• **REQUIREMENT**
Please arrange every line of the material below as a numbered list, leaving out blank lines.

• **Data for locating visible targets**
══════

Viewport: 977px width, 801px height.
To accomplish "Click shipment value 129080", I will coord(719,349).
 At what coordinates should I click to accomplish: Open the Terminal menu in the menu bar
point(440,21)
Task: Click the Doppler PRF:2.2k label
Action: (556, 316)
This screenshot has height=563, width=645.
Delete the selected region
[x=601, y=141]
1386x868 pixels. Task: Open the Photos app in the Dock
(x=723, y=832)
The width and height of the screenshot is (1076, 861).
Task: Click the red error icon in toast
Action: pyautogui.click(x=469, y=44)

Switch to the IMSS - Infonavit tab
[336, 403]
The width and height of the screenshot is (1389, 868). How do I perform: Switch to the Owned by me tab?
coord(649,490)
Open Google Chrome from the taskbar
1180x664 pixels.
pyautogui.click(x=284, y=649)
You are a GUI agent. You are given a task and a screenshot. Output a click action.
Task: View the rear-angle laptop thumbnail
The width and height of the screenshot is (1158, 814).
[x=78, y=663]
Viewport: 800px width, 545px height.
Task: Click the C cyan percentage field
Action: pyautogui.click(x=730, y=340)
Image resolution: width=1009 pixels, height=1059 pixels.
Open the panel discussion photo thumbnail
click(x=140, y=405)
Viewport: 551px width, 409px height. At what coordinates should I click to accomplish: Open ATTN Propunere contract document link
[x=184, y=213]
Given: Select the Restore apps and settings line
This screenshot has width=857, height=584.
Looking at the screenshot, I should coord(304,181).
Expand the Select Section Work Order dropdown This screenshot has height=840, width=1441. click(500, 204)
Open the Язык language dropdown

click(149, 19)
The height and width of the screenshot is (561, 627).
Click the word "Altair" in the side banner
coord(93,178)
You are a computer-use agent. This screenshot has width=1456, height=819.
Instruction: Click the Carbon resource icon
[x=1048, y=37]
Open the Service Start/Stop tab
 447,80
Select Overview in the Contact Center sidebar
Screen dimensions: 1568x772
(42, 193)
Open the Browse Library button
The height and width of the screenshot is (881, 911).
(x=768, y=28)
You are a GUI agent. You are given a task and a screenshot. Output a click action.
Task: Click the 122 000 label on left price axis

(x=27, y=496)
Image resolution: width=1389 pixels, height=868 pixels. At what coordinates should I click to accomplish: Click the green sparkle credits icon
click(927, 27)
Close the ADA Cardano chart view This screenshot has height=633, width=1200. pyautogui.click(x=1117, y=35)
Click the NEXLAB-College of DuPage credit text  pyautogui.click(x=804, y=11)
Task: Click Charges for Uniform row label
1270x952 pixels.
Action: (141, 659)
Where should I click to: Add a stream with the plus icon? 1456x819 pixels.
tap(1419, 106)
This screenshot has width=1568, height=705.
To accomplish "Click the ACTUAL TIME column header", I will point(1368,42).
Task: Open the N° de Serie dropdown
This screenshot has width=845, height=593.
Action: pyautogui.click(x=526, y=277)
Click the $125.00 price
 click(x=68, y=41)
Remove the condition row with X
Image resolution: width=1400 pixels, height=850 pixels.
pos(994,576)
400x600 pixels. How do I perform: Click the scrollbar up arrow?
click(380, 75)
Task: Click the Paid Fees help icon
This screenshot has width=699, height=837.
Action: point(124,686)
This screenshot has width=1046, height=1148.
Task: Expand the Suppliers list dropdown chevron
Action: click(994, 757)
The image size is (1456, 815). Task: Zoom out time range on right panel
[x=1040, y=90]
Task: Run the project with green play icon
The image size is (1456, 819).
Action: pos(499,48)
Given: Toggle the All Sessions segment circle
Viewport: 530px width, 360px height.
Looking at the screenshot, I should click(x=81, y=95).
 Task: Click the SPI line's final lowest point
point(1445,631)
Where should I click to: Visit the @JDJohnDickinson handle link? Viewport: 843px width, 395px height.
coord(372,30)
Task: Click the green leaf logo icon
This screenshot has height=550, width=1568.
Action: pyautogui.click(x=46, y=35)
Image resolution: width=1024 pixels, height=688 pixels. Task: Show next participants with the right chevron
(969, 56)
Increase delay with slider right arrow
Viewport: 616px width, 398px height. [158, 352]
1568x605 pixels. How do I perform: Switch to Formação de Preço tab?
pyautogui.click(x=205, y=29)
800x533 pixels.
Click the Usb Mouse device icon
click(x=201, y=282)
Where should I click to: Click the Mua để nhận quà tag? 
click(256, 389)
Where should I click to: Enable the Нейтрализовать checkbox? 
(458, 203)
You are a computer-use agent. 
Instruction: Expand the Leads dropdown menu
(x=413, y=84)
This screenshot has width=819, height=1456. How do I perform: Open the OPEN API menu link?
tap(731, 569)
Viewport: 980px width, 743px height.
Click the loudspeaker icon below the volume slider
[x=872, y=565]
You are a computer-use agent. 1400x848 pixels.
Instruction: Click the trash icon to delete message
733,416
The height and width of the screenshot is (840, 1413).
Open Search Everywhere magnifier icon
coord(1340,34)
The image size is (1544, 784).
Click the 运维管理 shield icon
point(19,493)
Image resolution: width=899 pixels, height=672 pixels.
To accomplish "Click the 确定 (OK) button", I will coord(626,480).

══════

• **EXERCISE ANSWER**
1. Viewport: 977px width, 801px height.
2. To accomplish "Click shipment value 129080", I will coord(719,349).
3.  At what coordinates should I click to accomplish: Open the Terminal menu in the menu bar
4. point(440,21)
5. Task: Click the Doppler PRF:2.2k label
6. Action: (556, 316)
7. This screenshot has height=563, width=645.
8. Delete the selected region
9. [x=601, y=141]
10. 1386x868 pixels. Task: Open the Photos app in the Dock
11. (x=723, y=832)
12. The width and height of the screenshot is (1076, 861).
13. Task: Click the red error icon in toast
14. Action: pyautogui.click(x=469, y=44)
15. Switch to the IMSS - Infonavit tab
16. [336, 403]
17. The width and height of the screenshot is (1389, 868). How do I perform: Switch to the Owned by me tab?
18. coord(649,490)
19. Open Google Chrome from the taskbar
20. 1180x664 pixels.
21. pyautogui.click(x=284, y=649)
22. You are a GUI agent. You are given a task and a screenshot. Output a click action.
23. Task: View the rear-angle laptop thumbnail
24. The width and height of the screenshot is (1158, 814).
25. [x=78, y=663]
26. Viewport: 800px width, 545px height.
27. Task: Click the C cyan percentage field
28. Action: pyautogui.click(x=730, y=340)
29. Image resolution: width=1009 pixels, height=1059 pixels.
30. Open the panel discussion photo thumbnail
31. click(x=140, y=405)
32. Viewport: 551px width, 409px height. At what coordinates should I click to accomplish: Open ATTN Propunere contract document link
33. [x=184, y=213]
34. Given: Select the Restore apps and settings line
35. This screenshot has width=857, height=584.
36. Looking at the screenshot, I should coord(304,181).
37. Expand the Select Section Work Order dropdown This screenshot has height=840, width=1441. click(500, 204)
38. Open the Язык language dropdown
39. click(149, 19)
40. The height and width of the screenshot is (561, 627).
41. Click the word "Altair" in the side banner
42. coord(93,178)
43. You are a computer-use agent. This screenshot has width=1456, height=819.
44. Instruction: Click the Carbon resource icon
45. [x=1048, y=37]
46. Open the Service Start/Stop tab
47.  447,80
48. Select Overview in the Contact Center sidebar
49. Screen dimensions: 1568x772
50. (42, 193)
51. Open the Browse Library button
52. The height and width of the screenshot is (881, 911).
53. (x=768, y=28)
54. You are a GUI agent. You are given a task and a screenshot. Output a click action.
55. Task: Click the 122 000 label on left price axis
56. (x=27, y=496)
57. Image resolution: width=1389 pixels, height=868 pixels. At what coordinates should I click to accomplish: Click the green sparkle credits icon
58. click(927, 27)
59. Close the ADA Cardano chart view This screenshot has height=633, width=1200. pyautogui.click(x=1117, y=35)
60. Click the NEXLAB-College of DuPage credit text  pyautogui.click(x=804, y=11)
61. Task: Click Charges for Uniform row label
62. 1270x952 pixels.
63. Action: (141, 659)
64. Where should I click to: Add a stream with the plus icon? 1456x819 pixels.
65. tap(1419, 106)
66. This screenshot has width=1568, height=705.
67. To accomplish "Click the ACTUAL TIME column header", I will point(1368,42).
68. Task: Open the N° de Serie dropdown
69. This screenshot has width=845, height=593.
70. Action: pyautogui.click(x=526, y=277)
71. Click the $125.00 price
72.  click(x=68, y=41)
73. Remove the condition row with X
74. Image resolution: width=1400 pixels, height=850 pixels.
75. pos(994,576)
76. 400x600 pixels. How do I perform: Click the scrollbar up arrow?
77. click(380, 75)
78. Task: Click the Paid Fees help icon
79. This screenshot has width=699, height=837.
80. Action: point(124,686)
81. This screenshot has width=1046, height=1148.
82. Task: Expand the Suppliers list dropdown chevron
83. Action: click(994, 757)
84. The image size is (1456, 815). Task: Zoom out time range on right panel
85. [x=1040, y=90]
86. Task: Run the project with green play icon
87. The image size is (1456, 819).
88. Action: pos(499,48)
89. Given: Toggle the All Sessions segment circle
90. Viewport: 530px width, 360px height.
91. Looking at the screenshot, I should click(x=81, y=95).
92.  Task: Click the SPI line's final lowest point
93. point(1445,631)
94. Where should I click to: Visit the @JDJohnDickinson handle link? Viewport: 843px width, 395px height.
95. coord(372,30)
96. Task: Click the green leaf logo icon
97. This screenshot has height=550, width=1568.
98. Action: pyautogui.click(x=46, y=35)
99. Image resolution: width=1024 pixels, height=688 pixels. Task: Show next participants with the right chevron
100. (969, 56)
101. Increase delay with slider right arrow
102. Viewport: 616px width, 398px height. [158, 352]
103. 1568x605 pixels. How do I perform: Switch to Formação de Preço tab?
104. pyautogui.click(x=205, y=29)
105. 800x533 pixels.
106. Click the Usb Mouse device icon
107. click(x=201, y=282)
108. Where should I click to: Click the Mua để nhận quà tag? 
109. click(256, 389)
110. Where should I click to: Enable the Нейтрализовать checkbox? 
111. (458, 203)
112. You are a computer-use agent. 
113. Instruction: Expand the Leads dropdown menu
114. (x=413, y=84)
115. This screenshot has width=819, height=1456. How do I perform: Open the OPEN API menu link?
116. tap(731, 569)
117. Viewport: 980px width, 743px height.
118. Click the loudspeaker icon below the volume slider
119. [x=872, y=565]
120. You are a computer-use agent. 1400x848 pixels.
121. Instruction: Click the trash icon to delete message
122. 733,416
123. The height and width of the screenshot is (840, 1413).
124. Open Search Everywhere magnifier icon
125. coord(1340,34)
126. The image size is (1544, 784).
127. Click the 运维管理 shield icon
128. point(19,493)
129. Image resolution: width=899 pixels, height=672 pixels.
130. To accomplish "Click the 确定 (OK) button", I will coord(626,480).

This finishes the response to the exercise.